Dataset entries:
::::::::::

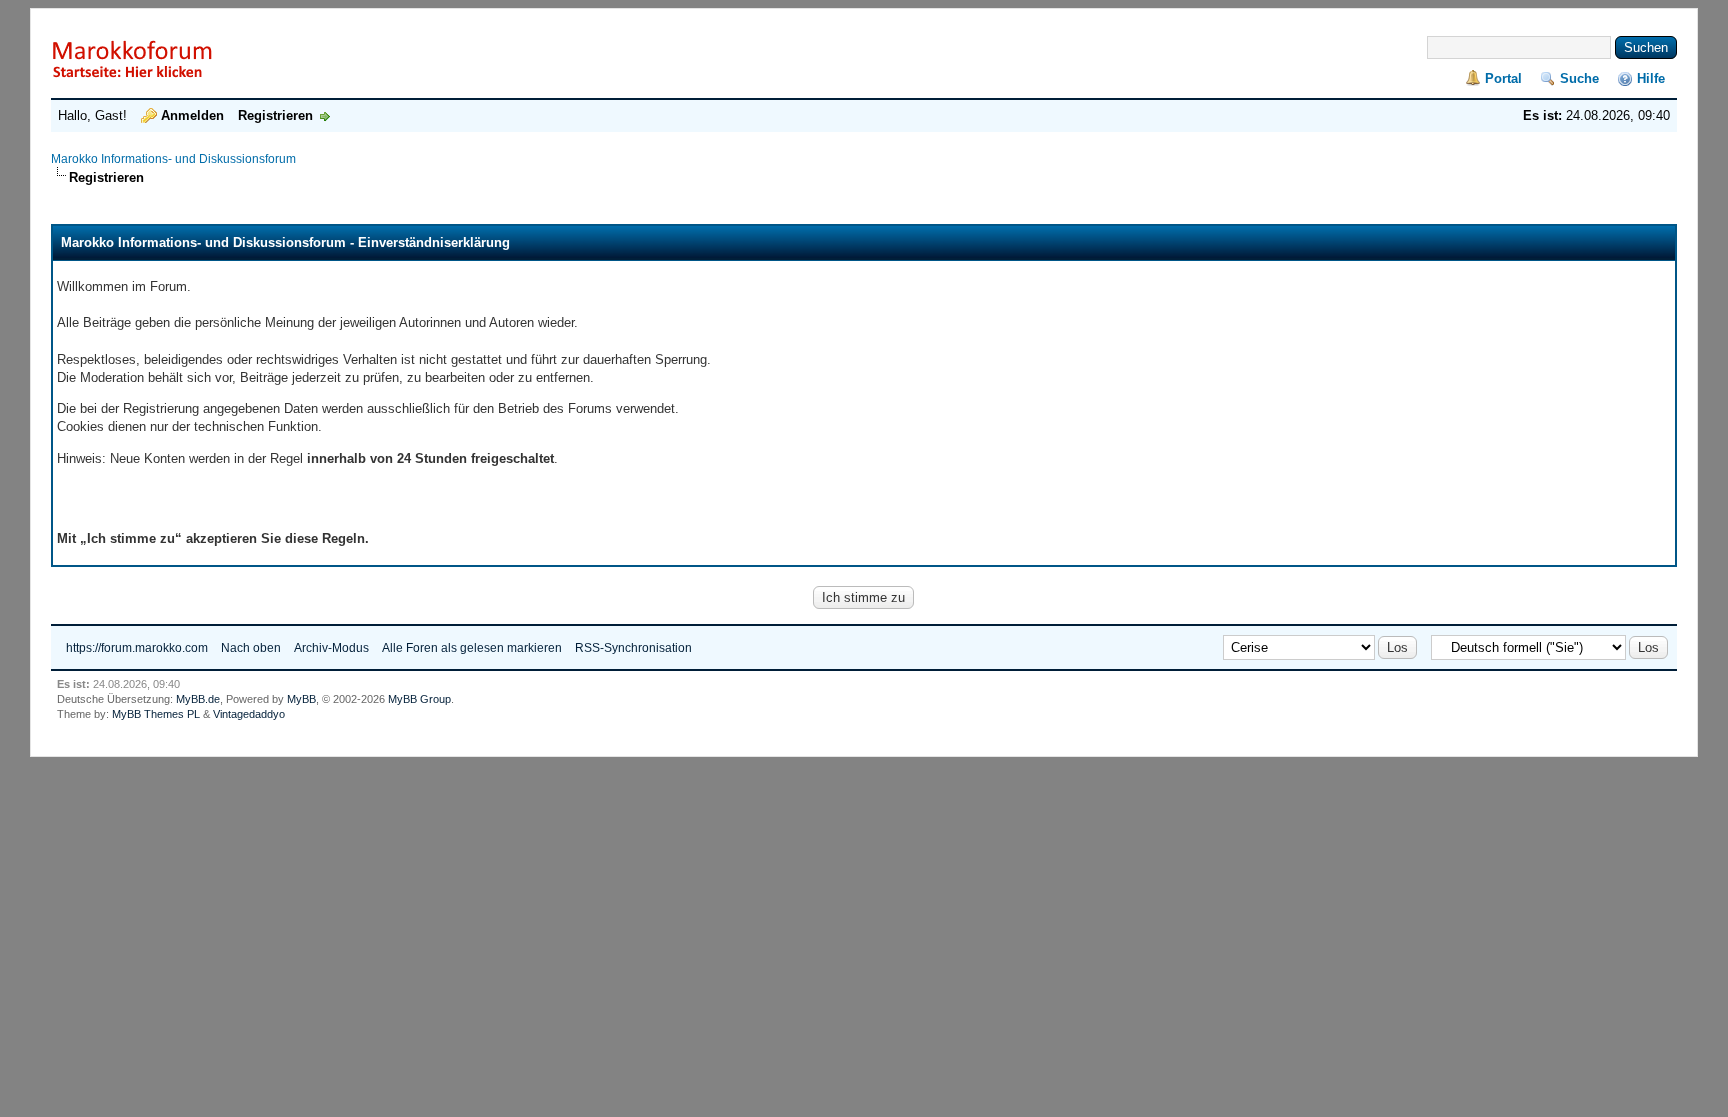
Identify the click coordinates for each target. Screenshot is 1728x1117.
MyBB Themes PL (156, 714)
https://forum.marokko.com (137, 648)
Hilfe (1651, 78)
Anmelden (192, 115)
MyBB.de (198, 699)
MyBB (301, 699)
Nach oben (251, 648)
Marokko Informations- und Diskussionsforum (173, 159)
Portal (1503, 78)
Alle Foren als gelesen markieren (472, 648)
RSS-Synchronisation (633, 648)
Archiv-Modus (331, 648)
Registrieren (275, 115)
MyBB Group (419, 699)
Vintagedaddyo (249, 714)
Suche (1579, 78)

::::::::::

WHAT YOU ARE ASKED TO DO:
Copy over exactly the lines above from the one with "Nach oben (251, 648)" to the last, both included, and no others.

RESPONSE TO THE EXERCISE:
Nach oben (251, 648)
Marokko Informations- und Diskussionsforum (173, 159)
Portal (1503, 78)
Alle Foren als gelesen markieren (472, 648)
RSS-Synchronisation (633, 648)
Archiv-Modus (331, 648)
Registrieren (275, 115)
MyBB Group (419, 699)
Vintagedaddyo (249, 714)
Suche (1579, 78)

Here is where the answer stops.